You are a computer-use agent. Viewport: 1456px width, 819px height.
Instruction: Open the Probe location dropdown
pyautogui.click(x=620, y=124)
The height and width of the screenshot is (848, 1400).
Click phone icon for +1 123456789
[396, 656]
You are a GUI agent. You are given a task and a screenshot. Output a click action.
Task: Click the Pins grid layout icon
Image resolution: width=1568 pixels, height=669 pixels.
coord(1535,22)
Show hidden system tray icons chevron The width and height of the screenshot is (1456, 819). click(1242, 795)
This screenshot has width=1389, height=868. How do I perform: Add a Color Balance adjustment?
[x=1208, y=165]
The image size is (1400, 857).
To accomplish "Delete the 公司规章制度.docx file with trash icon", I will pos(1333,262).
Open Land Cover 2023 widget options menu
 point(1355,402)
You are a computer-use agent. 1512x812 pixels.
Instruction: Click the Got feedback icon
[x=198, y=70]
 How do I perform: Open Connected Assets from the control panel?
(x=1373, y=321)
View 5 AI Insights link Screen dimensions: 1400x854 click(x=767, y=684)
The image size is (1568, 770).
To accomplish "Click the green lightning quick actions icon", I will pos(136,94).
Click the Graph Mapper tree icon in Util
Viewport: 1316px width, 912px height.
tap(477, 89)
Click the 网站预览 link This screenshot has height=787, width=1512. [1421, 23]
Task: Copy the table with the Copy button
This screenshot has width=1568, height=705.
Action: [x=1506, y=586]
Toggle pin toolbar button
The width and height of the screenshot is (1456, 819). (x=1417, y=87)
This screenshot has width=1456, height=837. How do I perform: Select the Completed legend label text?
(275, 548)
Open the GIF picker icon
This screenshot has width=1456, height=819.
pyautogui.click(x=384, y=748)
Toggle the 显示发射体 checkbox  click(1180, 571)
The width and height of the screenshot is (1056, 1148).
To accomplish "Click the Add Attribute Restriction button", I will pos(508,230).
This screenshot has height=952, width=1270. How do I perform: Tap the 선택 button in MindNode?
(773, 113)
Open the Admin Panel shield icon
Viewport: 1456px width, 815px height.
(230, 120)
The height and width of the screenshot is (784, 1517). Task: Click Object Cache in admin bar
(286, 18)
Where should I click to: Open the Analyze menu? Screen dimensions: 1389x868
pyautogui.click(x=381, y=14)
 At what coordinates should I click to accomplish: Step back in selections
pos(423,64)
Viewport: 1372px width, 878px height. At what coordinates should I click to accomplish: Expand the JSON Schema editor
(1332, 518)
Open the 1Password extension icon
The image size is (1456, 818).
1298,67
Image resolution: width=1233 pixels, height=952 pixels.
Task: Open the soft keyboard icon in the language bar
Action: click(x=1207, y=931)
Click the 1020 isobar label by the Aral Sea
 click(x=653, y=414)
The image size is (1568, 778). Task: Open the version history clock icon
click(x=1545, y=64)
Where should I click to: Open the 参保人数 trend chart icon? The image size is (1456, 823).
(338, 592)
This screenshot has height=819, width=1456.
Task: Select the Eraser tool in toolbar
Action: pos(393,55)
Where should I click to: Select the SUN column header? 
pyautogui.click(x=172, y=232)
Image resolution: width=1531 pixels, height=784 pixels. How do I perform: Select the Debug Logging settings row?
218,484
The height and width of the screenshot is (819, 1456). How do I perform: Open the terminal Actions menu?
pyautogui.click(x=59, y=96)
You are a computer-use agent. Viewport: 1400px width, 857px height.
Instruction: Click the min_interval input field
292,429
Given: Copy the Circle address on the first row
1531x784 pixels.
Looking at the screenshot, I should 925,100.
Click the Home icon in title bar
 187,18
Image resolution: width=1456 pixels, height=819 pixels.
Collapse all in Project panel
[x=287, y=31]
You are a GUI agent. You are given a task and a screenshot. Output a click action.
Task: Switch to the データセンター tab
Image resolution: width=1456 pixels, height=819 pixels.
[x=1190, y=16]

------------------------------------

* [EXERCISE DIRECTIONS] Every record, copied exactly, is the expected answer.

* [TASK OUTPUT]
You are a computer-use agent. Viewport: 1456px width, 819px height.
Instruction: Open the Probe location dropdown
pyautogui.click(x=620, y=124)
The height and width of the screenshot is (848, 1400).
Click phone icon for +1 123456789
[396, 656]
You are a GUI agent. You are given a task and a screenshot. Output a click action.
Task: Click the Pins grid layout icon
Image resolution: width=1568 pixels, height=669 pixels.
coord(1535,22)
Show hidden system tray icons chevron The width and height of the screenshot is (1456, 819). click(1242, 795)
This screenshot has width=1389, height=868. How do I perform: Add a Color Balance adjustment?
[x=1208, y=165]
The image size is (1400, 857).
To accomplish "Delete the 公司规章制度.docx file with trash icon", I will pos(1333,262).
Open Land Cover 2023 widget options menu
 point(1355,402)
You are a computer-use agent. 1512x812 pixels.
Instruction: Click the Got feedback icon
[x=198, y=70]
 How do I perform: Open Connected Assets from the control panel?
(x=1373, y=321)
View 5 AI Insights link Screen dimensions: 1400x854 click(x=767, y=684)
The image size is (1568, 770).
To accomplish "Click the green lightning quick actions icon", I will pos(136,94).
Click the Graph Mapper tree icon in Util
Viewport: 1316px width, 912px height.
tap(477, 89)
Click the 网站预览 link This screenshot has height=787, width=1512. [1421, 23]
Task: Copy the table with the Copy button
This screenshot has width=1568, height=705.
Action: [x=1506, y=586]
Toggle pin toolbar button
The width and height of the screenshot is (1456, 819). (x=1417, y=87)
This screenshot has width=1456, height=837. How do I perform: Select the Completed legend label text?
(275, 548)
Open the GIF picker icon
This screenshot has width=1456, height=819.
pyautogui.click(x=384, y=748)
Toggle the 显示发射体 checkbox  click(1180, 571)
The width and height of the screenshot is (1056, 1148).
To accomplish "Click the Add Attribute Restriction button", I will pos(508,230).
This screenshot has height=952, width=1270. How do I perform: Tap the 선택 button in MindNode?
(773, 113)
Open the Admin Panel shield icon
Viewport: 1456px width, 815px height.
(230, 120)
The height and width of the screenshot is (784, 1517). Task: Click Object Cache in admin bar
(286, 18)
Where should I click to: Open the Analyze menu? Screen dimensions: 1389x868
pyautogui.click(x=381, y=14)
 At what coordinates should I click to accomplish: Step back in selections
pos(423,64)
Viewport: 1372px width, 878px height. At what coordinates should I click to accomplish: Expand the JSON Schema editor
(1332, 518)
Open the 1Password extension icon
The image size is (1456, 818).
1298,67
Image resolution: width=1233 pixels, height=952 pixels.
Task: Open the soft keyboard icon in the language bar
Action: click(x=1207, y=931)
Click the 1020 isobar label by the Aral Sea
 click(x=653, y=414)
The image size is (1568, 778). Task: Open the version history clock icon
click(x=1545, y=64)
Where should I click to: Open the 参保人数 trend chart icon? The image size is (1456, 823).
(338, 592)
This screenshot has height=819, width=1456.
Task: Select the Eraser tool in toolbar
Action: pos(393,55)
Where should I click to: Select the SUN column header? 
pyautogui.click(x=172, y=232)
Image resolution: width=1531 pixels, height=784 pixels. How do I perform: Select the Debug Logging settings row?
218,484
The height and width of the screenshot is (819, 1456). How do I perform: Open the terminal Actions menu?
pyautogui.click(x=59, y=96)
You are a computer-use agent. Viewport: 1400px width, 857px height.
Instruction: Click the min_interval input field
292,429
Given: Copy the Circle address on the first row
1531x784 pixels.
Looking at the screenshot, I should 925,100.
Click the Home icon in title bar
 187,18
Image resolution: width=1456 pixels, height=819 pixels.
Collapse all in Project panel
[x=287, y=31]
You are a GUI agent. You are given a task and a screenshot. Output a click action.
Task: Switch to the データセンター tab
Image resolution: width=1456 pixels, height=819 pixels.
[x=1190, y=16]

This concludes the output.